*Directions for this task:*
Reproduce verbatim the data from the line containing "The image size is (344, 165)." up to and including the line containing "tap(509, 20)".

*Information shown:*
BEGIN

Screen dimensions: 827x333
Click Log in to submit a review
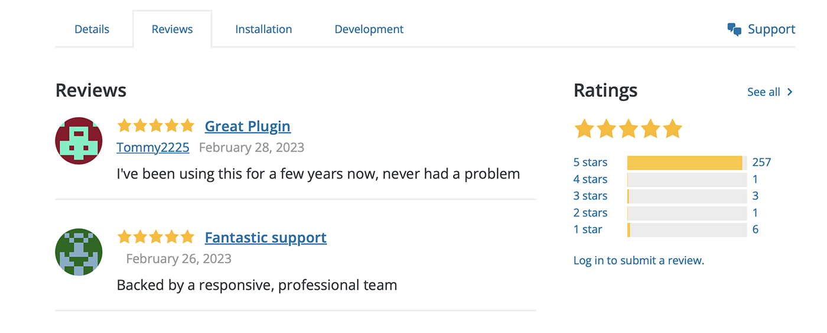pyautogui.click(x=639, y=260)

END
BEGIN

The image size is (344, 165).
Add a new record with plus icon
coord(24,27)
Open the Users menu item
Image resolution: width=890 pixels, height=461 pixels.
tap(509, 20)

END
BEGIN

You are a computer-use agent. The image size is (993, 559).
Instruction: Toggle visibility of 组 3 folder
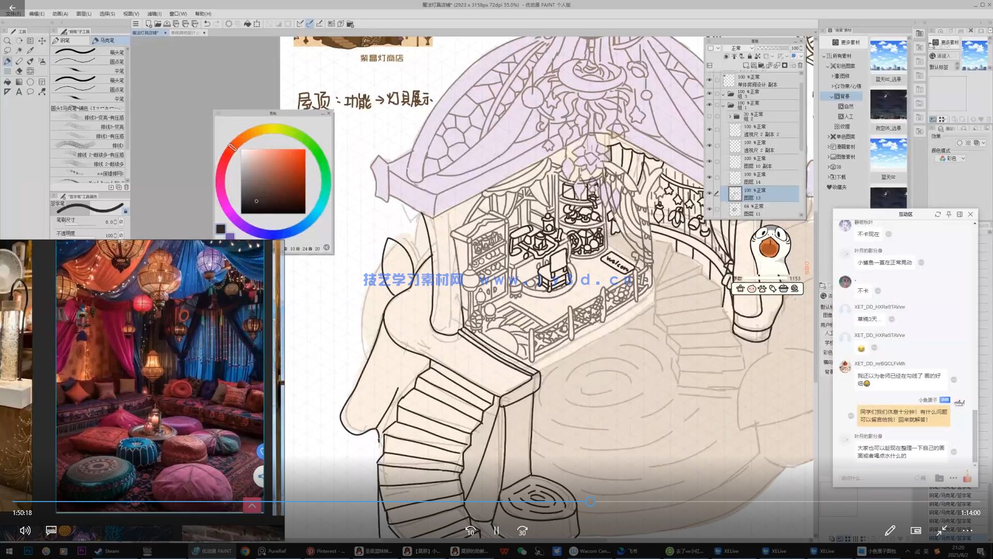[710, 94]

END

*Problem solution:*
The image size is (344, 165).
Add a new record with plus icon
coord(24,27)
Open the Users menu item
Image resolution: width=890 pixels, height=461 pixels.
tap(509, 20)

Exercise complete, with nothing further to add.